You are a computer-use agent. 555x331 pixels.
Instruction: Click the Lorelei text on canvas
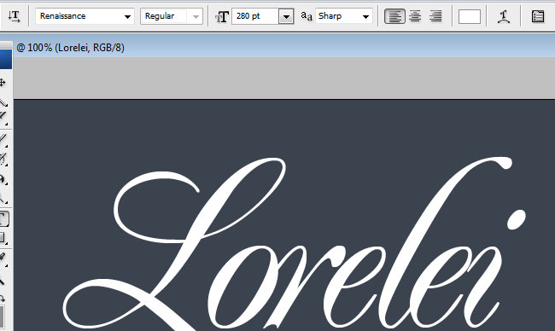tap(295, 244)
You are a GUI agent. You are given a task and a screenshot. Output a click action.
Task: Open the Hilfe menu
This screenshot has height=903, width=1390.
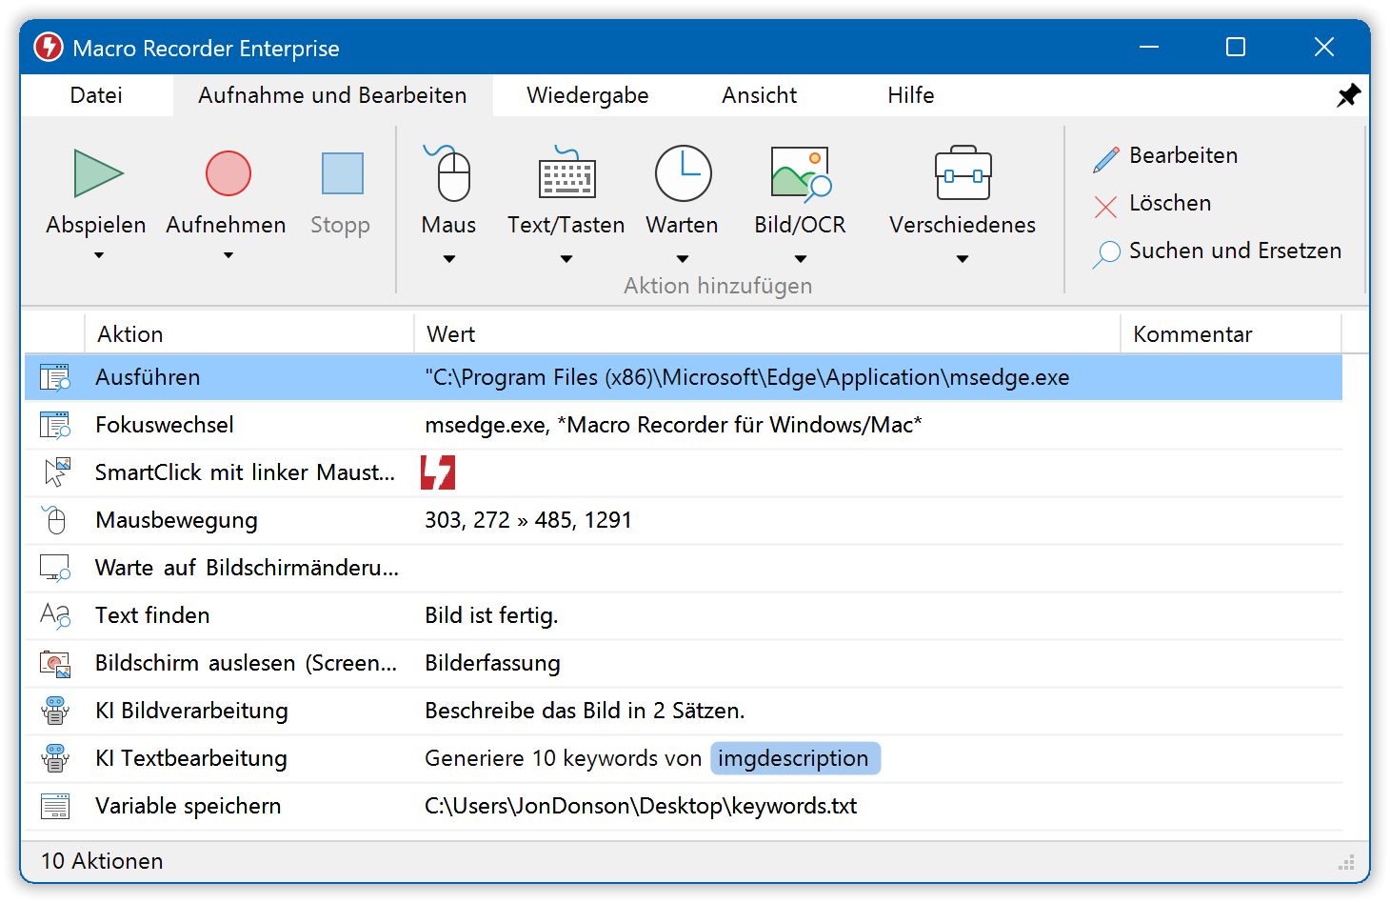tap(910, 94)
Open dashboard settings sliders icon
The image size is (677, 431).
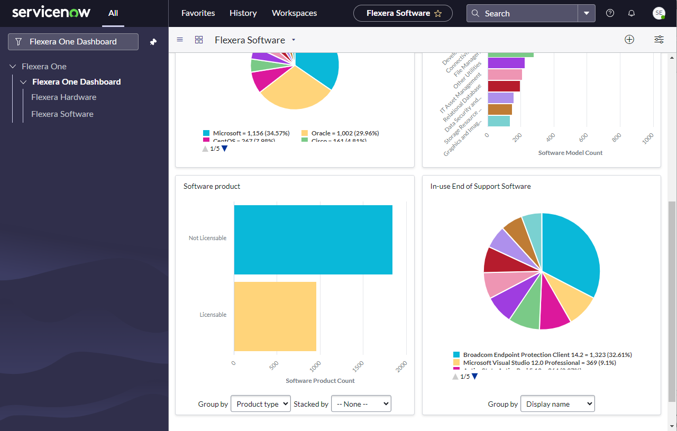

Work to be completed:
Pull out every line in the data above that has the word "Open".

Expected answer:
Task: Open the Hilfe menu
Open dashboard settings sliders icon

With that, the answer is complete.